What to produce: Look below for the line containing "This screenshot has height=655, width=683." and the line containing "the Joined April"; repeat exactly those two lines and all lines between them, and nothing else.
....
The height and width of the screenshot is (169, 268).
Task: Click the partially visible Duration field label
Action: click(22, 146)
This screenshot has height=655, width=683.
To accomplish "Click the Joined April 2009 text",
....
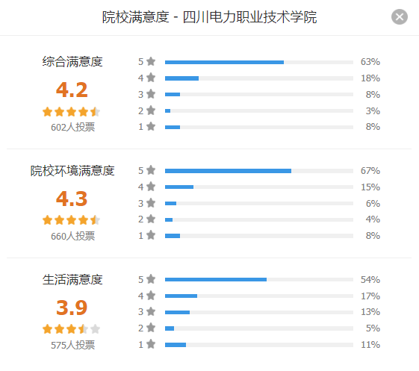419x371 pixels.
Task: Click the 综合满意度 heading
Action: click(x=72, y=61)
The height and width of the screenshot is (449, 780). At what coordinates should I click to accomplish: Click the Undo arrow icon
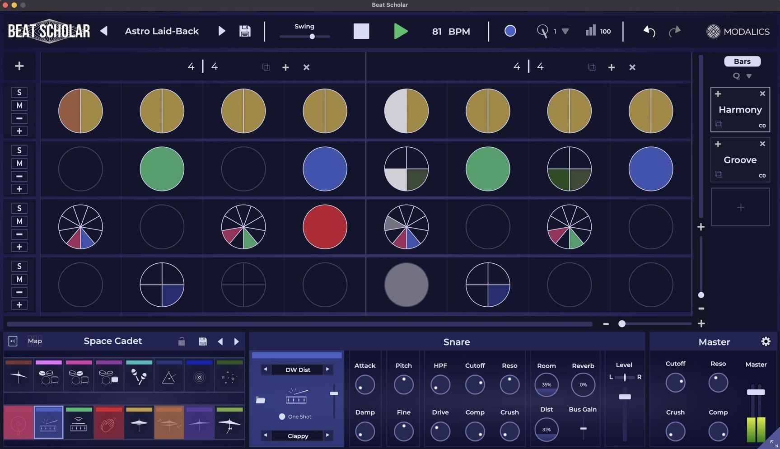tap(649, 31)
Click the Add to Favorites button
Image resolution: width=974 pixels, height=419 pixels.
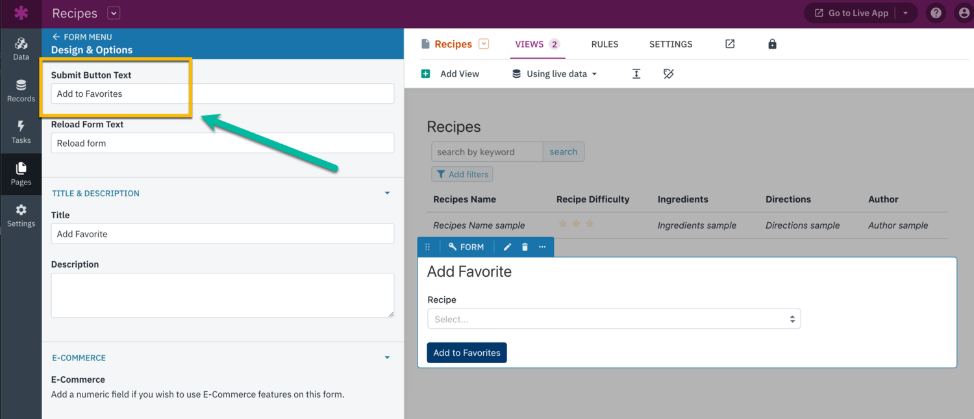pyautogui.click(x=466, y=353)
....
Completed exercise:
This screenshot has height=655, width=683.
To accomplish "Click the Joined April 2009 text",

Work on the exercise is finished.